Карина беззвучно подвинулась к краю каменной «полки».
— Я слышу, как ты пахнешь. Ну-ка там! Не шевелись. Сиди, где сидишь, — голосок зазвенел совсем близко. Внизу. Там, где еще минуту назад слышалось пыхтение демона. — Знаю, что ты жива. И что ранена, тоже знаю. От тебя кровью за версту несет.
— Да. Я тут. Тут. Жива, ранена и смертельно хочу пить и спать.
Прятаться действительно не имело смысла. За три бессонных дня, после беготни по лабиринту, после плаванья в грязной воде… В общем, как ни стыдно было в этом признаваться, Карину мог бы учуять кто угодно, даже мама с ее вечным насморком. Тем более обученный с детства смотритель… точнее, смотрительница лабиринта.
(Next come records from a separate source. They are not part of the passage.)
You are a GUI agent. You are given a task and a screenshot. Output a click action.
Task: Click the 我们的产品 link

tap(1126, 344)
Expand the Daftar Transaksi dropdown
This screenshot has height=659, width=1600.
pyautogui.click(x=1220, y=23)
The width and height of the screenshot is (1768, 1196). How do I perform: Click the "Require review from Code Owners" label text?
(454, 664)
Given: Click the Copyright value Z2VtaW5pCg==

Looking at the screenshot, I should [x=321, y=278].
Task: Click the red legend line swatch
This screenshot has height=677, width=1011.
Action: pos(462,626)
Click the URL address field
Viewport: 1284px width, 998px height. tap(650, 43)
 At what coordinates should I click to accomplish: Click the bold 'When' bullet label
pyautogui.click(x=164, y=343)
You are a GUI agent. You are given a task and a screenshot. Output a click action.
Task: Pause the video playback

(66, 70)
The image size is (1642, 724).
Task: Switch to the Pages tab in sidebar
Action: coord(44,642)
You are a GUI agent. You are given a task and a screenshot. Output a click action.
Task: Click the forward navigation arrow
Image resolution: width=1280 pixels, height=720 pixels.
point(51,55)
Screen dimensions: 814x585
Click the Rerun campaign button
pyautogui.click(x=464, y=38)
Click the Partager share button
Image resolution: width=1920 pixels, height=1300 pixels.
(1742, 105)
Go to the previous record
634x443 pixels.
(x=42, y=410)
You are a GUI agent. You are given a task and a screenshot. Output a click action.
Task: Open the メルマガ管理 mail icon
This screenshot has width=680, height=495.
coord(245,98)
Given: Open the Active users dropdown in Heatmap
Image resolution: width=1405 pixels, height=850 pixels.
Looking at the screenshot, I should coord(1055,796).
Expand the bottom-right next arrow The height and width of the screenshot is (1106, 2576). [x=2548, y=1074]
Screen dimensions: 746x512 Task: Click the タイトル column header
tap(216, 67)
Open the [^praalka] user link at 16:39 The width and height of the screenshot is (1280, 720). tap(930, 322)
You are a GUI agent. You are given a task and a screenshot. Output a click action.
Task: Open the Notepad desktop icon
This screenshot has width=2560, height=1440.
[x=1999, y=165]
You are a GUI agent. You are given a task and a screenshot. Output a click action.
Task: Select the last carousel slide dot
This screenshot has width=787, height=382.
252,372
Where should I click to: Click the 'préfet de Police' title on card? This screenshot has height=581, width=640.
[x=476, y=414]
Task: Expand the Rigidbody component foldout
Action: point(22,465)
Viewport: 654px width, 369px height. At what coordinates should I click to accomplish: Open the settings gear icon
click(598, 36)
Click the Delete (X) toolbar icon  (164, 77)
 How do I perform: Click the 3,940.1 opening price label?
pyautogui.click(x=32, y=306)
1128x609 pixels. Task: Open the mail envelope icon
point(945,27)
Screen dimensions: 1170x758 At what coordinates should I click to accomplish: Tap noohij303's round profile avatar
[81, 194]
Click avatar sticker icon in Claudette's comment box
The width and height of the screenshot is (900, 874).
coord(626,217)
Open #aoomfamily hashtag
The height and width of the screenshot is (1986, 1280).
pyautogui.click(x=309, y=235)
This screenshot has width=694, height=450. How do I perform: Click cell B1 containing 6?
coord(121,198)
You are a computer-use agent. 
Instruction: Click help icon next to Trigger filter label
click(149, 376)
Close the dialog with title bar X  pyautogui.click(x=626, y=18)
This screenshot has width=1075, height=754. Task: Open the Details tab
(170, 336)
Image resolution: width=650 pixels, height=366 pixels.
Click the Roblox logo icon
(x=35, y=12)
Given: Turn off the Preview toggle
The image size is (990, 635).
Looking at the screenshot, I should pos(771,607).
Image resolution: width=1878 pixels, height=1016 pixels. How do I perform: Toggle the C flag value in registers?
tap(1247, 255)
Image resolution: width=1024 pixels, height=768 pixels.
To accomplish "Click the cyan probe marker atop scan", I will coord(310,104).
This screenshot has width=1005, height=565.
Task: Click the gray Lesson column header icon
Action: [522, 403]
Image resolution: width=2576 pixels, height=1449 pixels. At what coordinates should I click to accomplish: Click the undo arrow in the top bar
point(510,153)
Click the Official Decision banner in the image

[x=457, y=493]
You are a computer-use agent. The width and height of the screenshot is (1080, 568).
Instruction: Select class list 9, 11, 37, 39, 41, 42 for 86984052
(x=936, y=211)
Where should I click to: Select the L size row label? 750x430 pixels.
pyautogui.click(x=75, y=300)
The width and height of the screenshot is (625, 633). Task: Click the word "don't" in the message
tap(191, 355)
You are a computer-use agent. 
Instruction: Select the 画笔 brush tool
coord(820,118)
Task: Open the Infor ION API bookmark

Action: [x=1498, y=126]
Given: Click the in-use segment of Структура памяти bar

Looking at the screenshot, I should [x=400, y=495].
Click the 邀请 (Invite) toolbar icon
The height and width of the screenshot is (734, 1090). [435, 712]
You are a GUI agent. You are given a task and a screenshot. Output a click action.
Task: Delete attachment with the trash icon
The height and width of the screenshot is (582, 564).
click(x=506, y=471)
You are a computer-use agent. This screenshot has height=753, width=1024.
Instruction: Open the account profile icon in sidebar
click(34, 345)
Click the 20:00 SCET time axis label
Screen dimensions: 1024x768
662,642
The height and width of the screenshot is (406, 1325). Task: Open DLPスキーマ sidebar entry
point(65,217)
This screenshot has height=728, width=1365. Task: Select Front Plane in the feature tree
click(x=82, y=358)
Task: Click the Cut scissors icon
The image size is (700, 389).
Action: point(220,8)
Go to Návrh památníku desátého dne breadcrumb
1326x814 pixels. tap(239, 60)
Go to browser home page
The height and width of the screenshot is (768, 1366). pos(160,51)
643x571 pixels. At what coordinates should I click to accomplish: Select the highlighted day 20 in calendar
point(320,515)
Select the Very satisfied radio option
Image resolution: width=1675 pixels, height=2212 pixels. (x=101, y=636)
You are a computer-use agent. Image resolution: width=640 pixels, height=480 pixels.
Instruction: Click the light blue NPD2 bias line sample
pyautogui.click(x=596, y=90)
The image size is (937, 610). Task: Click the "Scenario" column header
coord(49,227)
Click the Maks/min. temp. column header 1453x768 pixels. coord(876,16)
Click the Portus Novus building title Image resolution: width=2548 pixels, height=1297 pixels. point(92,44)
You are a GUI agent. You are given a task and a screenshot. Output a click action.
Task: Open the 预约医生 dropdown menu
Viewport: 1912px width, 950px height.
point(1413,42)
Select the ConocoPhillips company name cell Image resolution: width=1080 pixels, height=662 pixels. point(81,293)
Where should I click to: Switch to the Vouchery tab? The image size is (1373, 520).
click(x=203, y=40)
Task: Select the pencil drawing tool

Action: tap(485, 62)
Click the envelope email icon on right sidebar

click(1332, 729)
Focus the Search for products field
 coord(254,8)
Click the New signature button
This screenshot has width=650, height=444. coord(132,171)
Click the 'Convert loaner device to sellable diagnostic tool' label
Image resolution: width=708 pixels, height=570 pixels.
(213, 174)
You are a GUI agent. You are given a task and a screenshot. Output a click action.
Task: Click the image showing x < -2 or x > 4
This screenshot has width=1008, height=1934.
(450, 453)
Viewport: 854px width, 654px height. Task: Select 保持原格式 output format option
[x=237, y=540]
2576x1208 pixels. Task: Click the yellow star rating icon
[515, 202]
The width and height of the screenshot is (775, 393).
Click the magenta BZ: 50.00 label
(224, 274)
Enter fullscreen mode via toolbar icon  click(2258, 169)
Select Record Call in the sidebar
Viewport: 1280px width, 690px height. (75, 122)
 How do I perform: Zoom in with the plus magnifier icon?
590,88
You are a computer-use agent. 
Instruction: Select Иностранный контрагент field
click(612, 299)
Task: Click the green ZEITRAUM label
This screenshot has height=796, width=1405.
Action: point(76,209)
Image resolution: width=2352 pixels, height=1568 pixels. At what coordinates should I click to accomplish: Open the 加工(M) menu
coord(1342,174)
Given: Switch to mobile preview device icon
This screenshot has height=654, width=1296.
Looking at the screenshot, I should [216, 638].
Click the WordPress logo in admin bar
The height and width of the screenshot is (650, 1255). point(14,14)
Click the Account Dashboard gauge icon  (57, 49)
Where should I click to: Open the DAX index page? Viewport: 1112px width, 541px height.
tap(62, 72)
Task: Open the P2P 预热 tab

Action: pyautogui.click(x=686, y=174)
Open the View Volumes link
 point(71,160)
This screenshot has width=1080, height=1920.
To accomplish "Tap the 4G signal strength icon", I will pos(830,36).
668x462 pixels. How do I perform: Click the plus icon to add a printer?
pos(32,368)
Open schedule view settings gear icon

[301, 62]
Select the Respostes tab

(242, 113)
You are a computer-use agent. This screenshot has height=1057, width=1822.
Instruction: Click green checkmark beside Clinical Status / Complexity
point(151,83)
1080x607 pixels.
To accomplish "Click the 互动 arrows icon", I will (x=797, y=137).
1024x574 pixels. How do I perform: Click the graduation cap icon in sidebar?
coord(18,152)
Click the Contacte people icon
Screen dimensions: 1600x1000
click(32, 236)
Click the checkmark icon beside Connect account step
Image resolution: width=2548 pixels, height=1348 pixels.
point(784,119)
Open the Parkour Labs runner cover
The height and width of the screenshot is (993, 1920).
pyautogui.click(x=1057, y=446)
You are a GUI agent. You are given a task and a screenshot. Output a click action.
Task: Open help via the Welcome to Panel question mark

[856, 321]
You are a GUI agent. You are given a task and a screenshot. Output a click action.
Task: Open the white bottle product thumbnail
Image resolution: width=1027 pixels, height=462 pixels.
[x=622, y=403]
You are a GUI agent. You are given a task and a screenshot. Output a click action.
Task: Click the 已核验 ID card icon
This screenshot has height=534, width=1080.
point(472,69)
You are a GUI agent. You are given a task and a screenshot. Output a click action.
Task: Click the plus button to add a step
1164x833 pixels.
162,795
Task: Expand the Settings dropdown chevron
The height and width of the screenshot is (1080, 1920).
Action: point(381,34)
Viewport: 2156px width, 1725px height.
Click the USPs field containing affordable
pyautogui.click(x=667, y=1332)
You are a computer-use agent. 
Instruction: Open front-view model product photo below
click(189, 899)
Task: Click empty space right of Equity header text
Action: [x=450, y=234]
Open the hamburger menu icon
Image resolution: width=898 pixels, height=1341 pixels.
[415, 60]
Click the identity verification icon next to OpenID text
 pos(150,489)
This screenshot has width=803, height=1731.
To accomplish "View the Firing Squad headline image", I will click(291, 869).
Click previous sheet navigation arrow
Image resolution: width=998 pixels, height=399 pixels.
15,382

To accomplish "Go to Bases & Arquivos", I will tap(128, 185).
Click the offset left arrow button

Карина ничуть не сомневалась, что сейчас разговаривает с самой бабкой Ануш. Перехватило дыхание, хотелось разрыдаться с облегчением, но, во-первых, она не собиралась демонстрировать бабке слабость, во-вторых, из-за обезвоживания со слезами было не очень, а в-третьих, судя по голосу, Ануш было немногим больше, чем Карине… И что? Бросаться незнакомой девчонке на шею и кричать «бабушка, я приехала»? Как бы не так!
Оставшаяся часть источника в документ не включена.